Our group has five main areas of research within the area of wildlife management and applied ecology: Ecophysiology, Animal welfare and effects of research activities, Exposure to environmental toxins with a focus on lead and hunting, wound ballistic and animal welfare

More about the research group

Main areas

Our group has five main areas of research within the area of wildlife management and applied ecology:

Ecophysiology:

with a focus on environmental and physiological drivers of animal ecology, including how environmental conditions, physiology and body size determine hibernation and active season phenology in brown bears. Our current work also includes physiological drivers of reproduction, migration and anthropogenic effects on moose energetics, reproduction phenology in several species, seasonal variation in physiological traits, and physiological responses to climatic and environmental differences (for example, beavers in areas with and without ice, how berry availability affects phenology in bears, and other topics. These species we work with include brown bears (Sweden), Asiatic black bears (Japan), moose (Sweden), musk oxen (Alaska and Greenland), Svalbard reindeer (Norway), Beavers (Norway), wolverine (Sweden) and sheep (Norway).

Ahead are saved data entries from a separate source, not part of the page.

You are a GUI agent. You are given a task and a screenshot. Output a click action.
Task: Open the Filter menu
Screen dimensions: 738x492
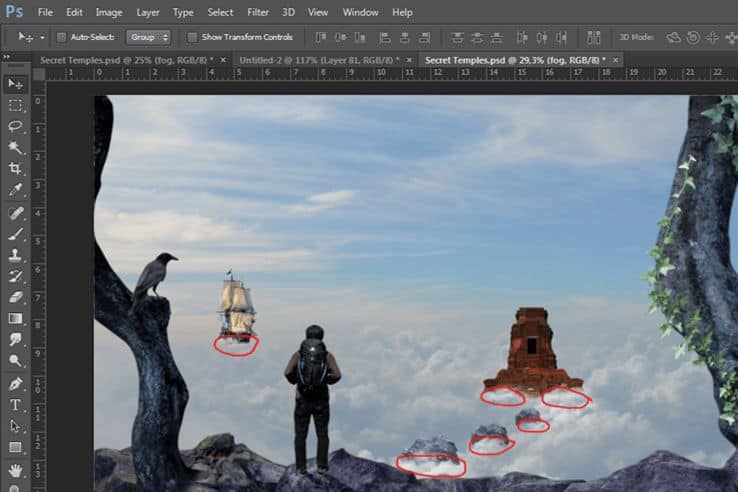[x=258, y=12]
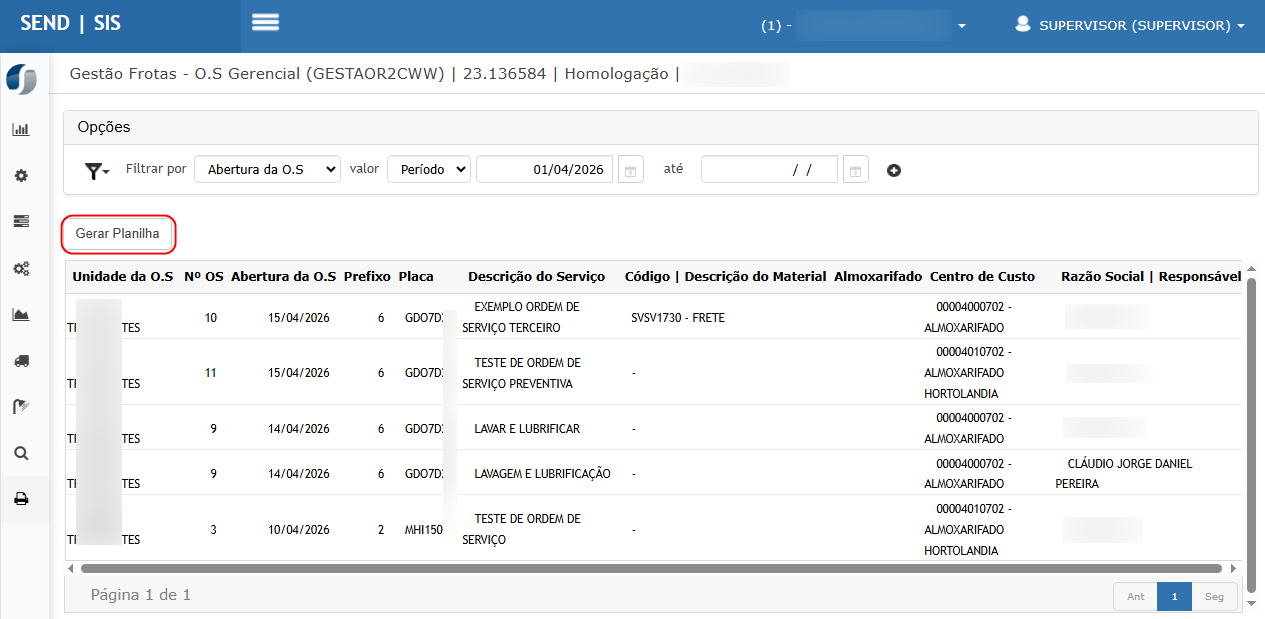1265x619 pixels.
Task: Click the multiple gears sidebar icon
Action: pos(20,268)

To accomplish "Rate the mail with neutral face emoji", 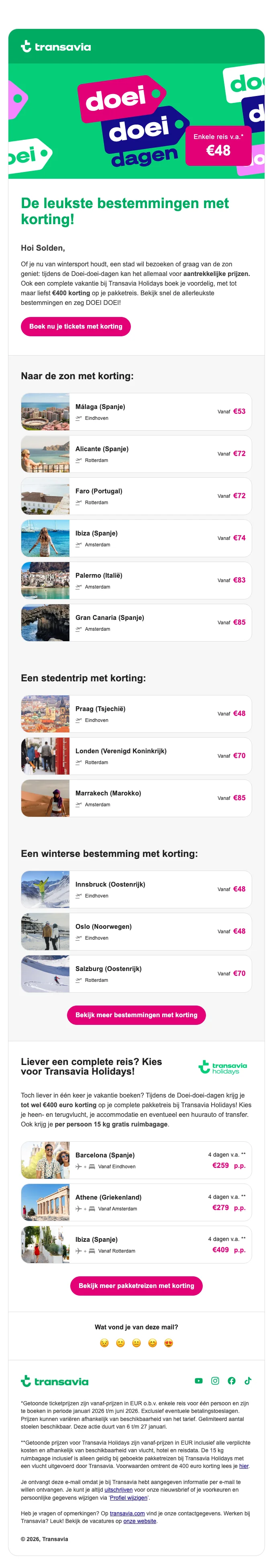I will pyautogui.click(x=136, y=1343).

Animal welfare and effects of research activities: 

Our group has been leading in the field of free-ranging wildlife anaesthesia, we are expanding this work to look at long-term effects of collaring including ecophysiological and life-history effects. We have several ongoing and student topics within this topic.  These projects include wild boar (france), bison (Sweden), muskox (Sweden), moose (Sweden), beavers (Norway), blood pressure (Sweden). We are also working on long-term effects of captures in wolves (Norway/Sweden), bears (Sweden), Svalbard reindeer (Norway) and moose (Norway).

Exposure to environmental toxins with a focus on lead: 

New project on lead in bears including collaboration with Alaska, Canada, Croatia, Poland, and Japan.

Hunting, wound ballistic and animal welfare:

Collaborative work: 

Contributing our expertise to other projects including skandulv, skogjerv, SBBRP, beyond moose, Svalbard reindeer. This includes both participation in external projects and contract work.

Translational medicine:

The modern life of humans in western societies is characterized by lack of exercise and an unhealthy diet with a high carbohydrate and starch intake, causing the so-called “metabolic syndrome”. This syndrome, combined with a lack of physical activity, may result in a variety of life -threatening medical problems including obesity, diabetes, loss of muscle mass, hypertension and cardiovascular disease.

We put Man on the Moon more than 40 years ago and there are spaceships that can make it to Mars in less than nine months. Scandinavian brown bears live an apparently “unhealthy” life. They add 30-40 % body mass as fat every summer and fall, mainly from sugar-rich berries, adding a lot of “belly fat” and causing high levels of “bad” cholesterol and triglycerides in the blood. Then they stop exercising for 6-7 months because they hibernate in a den during the entire winter.

The bears, however, don’t develop bed sores, muscle atrophy, osteoporosis, blood clots, diabetes or cardiovascular diseases like inactive humans on high carb diets. They repeat this unhealthy lifestyle every year of their entire life without any signs of ill effects. We don’t know why, but obviously, the bears have evolved physiological mechanisms to cope with this difficult life. If we can better understand the physiology and metabolic pathways of hibernating bears, we might be able to understand the underlying mechanisms of modern human diseases and develop treatments and drugs to improve human health.